Simple way to subset SpatialPolygonsDataFrame (i.e. delete polygons) by attribute in R
I would like simply delete some polygons from a SpatialPolygonsDataFrame object based on corresponding attribute values in the @data data frame so that I can plot a simplified/subsetted shapefile. So far I haven't found a way to do this.
For example, let's say I want to delete all polygons from this world shapefile that have an area of less than 30000. How would I go about doing this?
Or, similarly, how can I delete Antartica?
require(maptools) getinfo.shape("TM_WORLD_BORDERS_SIMPL-0.3.shp") # Shapefile type: Polygon, (5), # of Shapes: 246 world.map <- readShapeSpatial("TM_WORLD_BORDERS_SIMPL-0.3.shp") class(world.map) #  "SpatialPolygonsDataFrame" # attr(,"package") #  "sp" head(world.map@data) # FIPS ISO2 ISO3 UN NAME AREA POP2005 REGION SUBREGION LON LAT # 0 AC AG ATG 28 Antigua and Barbuda 44 83039 19 29 -61.783 17.078 # 1 AG DZ DZA 12 Algeria 238174 32854159 2 15 2.632 28.163 # 2 AJ AZ AZE 31 Azerbaijan 8260 8352021 142 145 47.395 40.430 # 3 AL AL ALB 8 Albania 2740 3153731 150 39 20.068 41.143 # 4 AM AM ARM 51 Armenia 2820 3017661 142 145 44.563 40.534 # 5 AO AO AGO 24 Angola 124670 16095214 2 17 17.544 -12.296
If I do something like this, the plot does not reflect any changes.

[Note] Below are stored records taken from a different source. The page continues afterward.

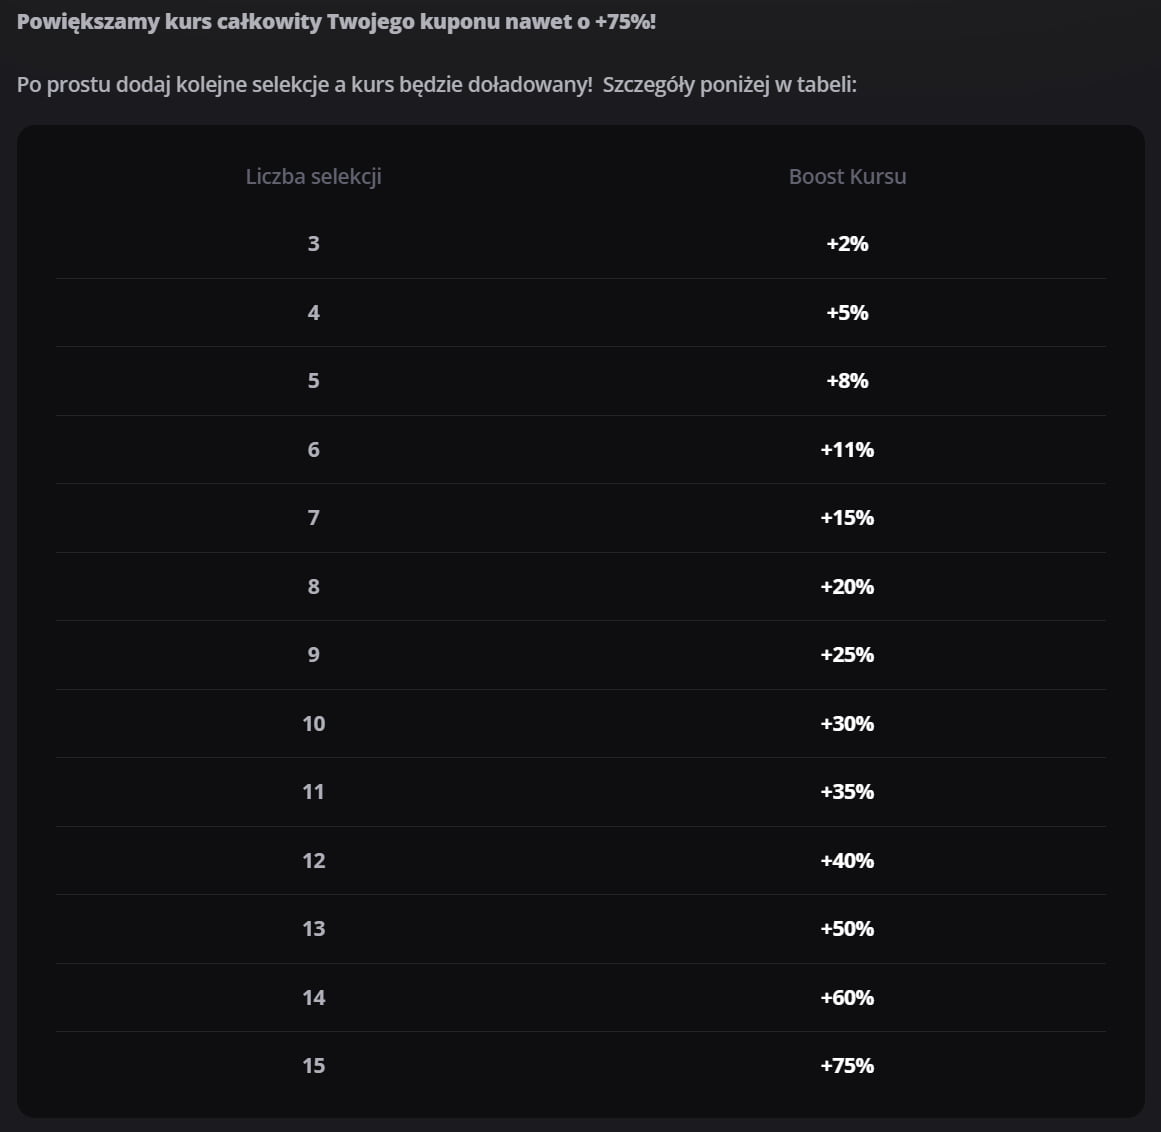Screen dimensions: 1161x1132
Task: Click the +75% value in last row
Action: coord(847,1066)
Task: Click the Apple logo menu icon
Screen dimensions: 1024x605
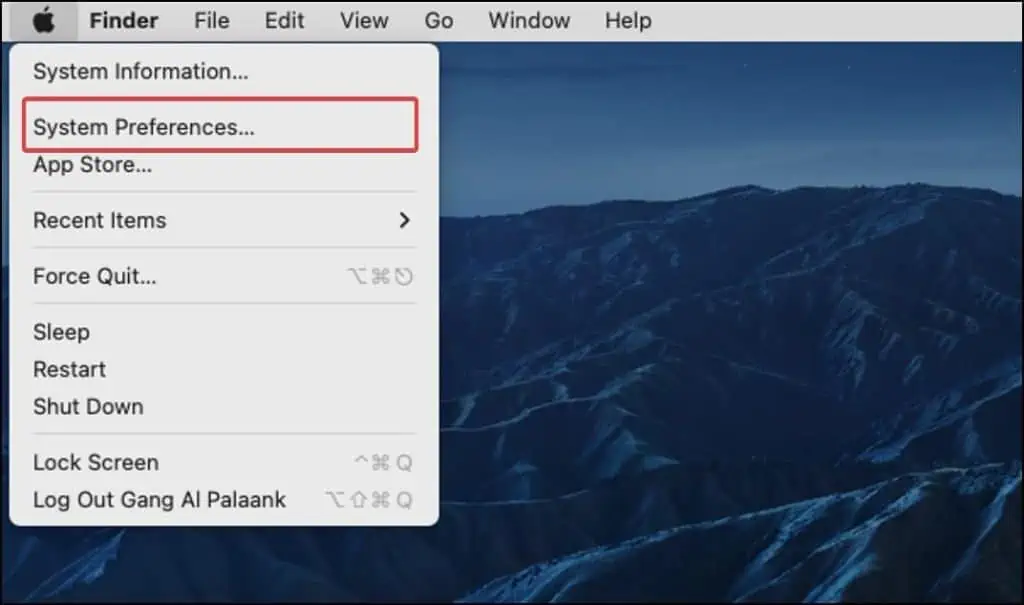Action: [x=43, y=20]
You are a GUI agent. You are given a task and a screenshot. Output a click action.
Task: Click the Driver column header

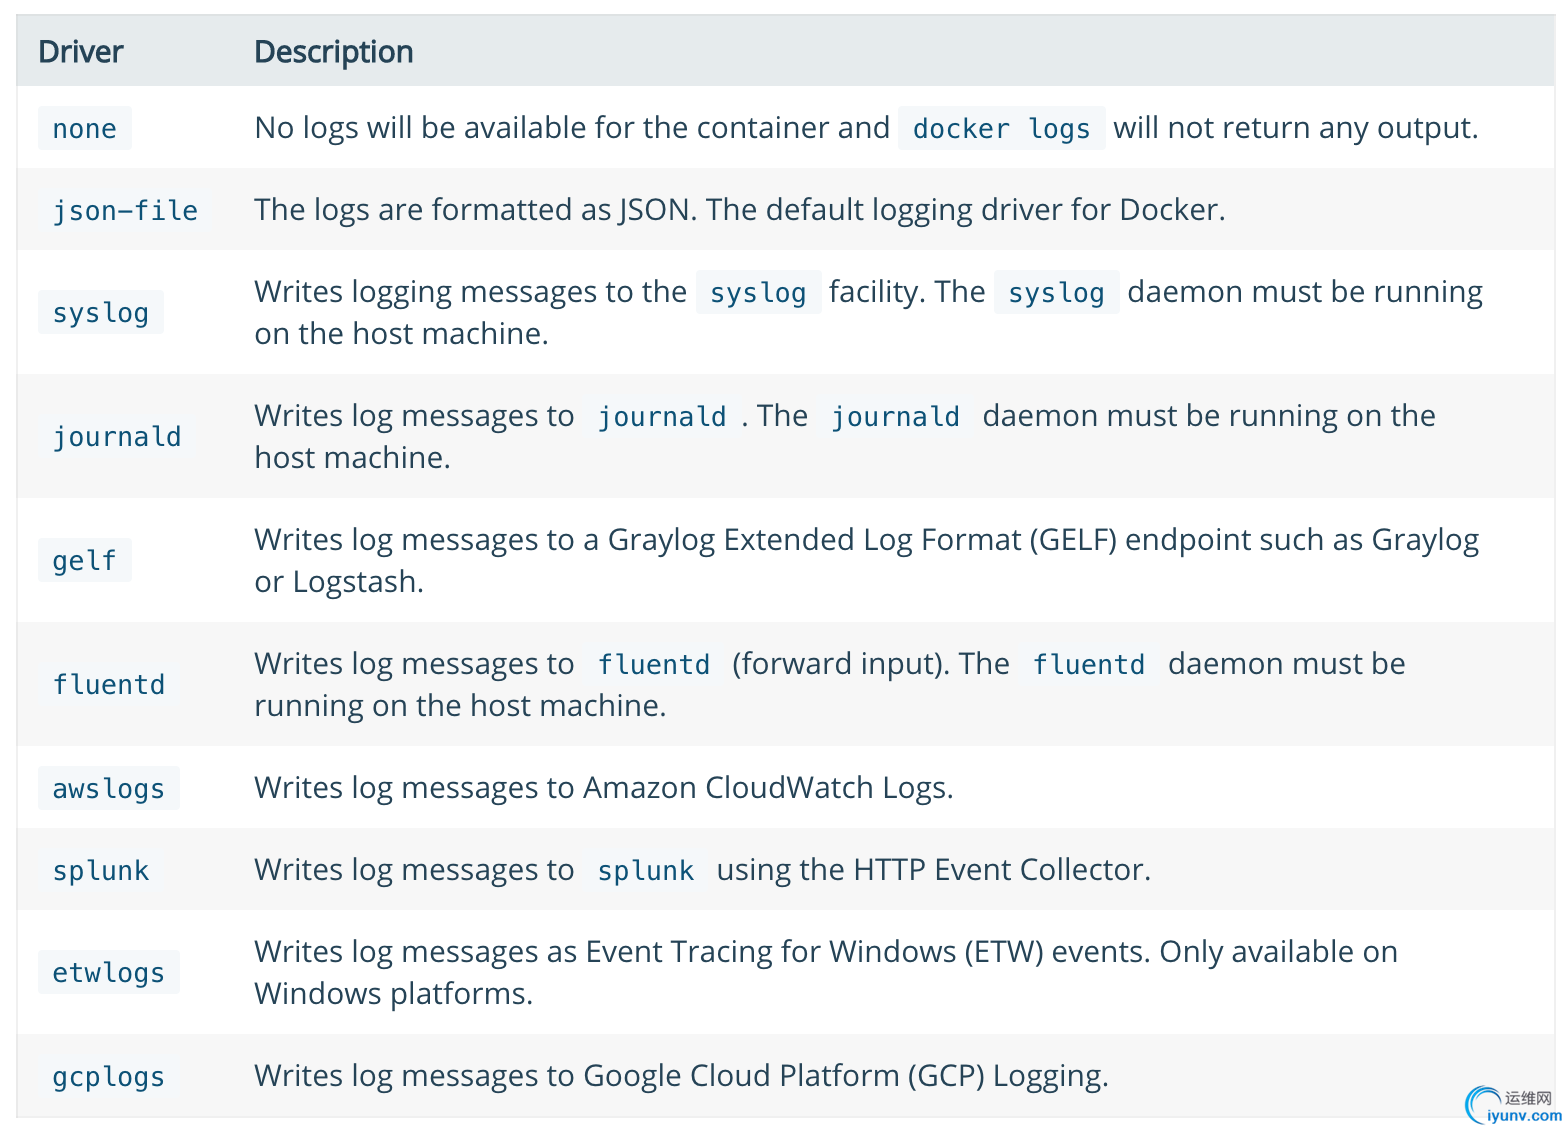81,52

world.map@data = world.map@data[world.map@data$AREA > 30000,] plot(world.map)
same result if I do this:
world.map@data = world.map@data[world.map@data$NAME != "Antarctica",] plot(world.map)
Any help is appreciated!
looks like you're overwriting the data, but not removing the polygons. If you want to cut down the dataset including both data and polygons, try e.g.
world.map <- world.map[world.map$AREA > 30000,] plot(world.map)
[[Edit 19 April, 2016]] That solution used to work, but @Bonnie reports otherwise for a newer R version (though perhaps the data has changed too?): world.map <- world.map[world.map@data$AREA > 30000, ] Upvote @Bonnie's answer if that helped.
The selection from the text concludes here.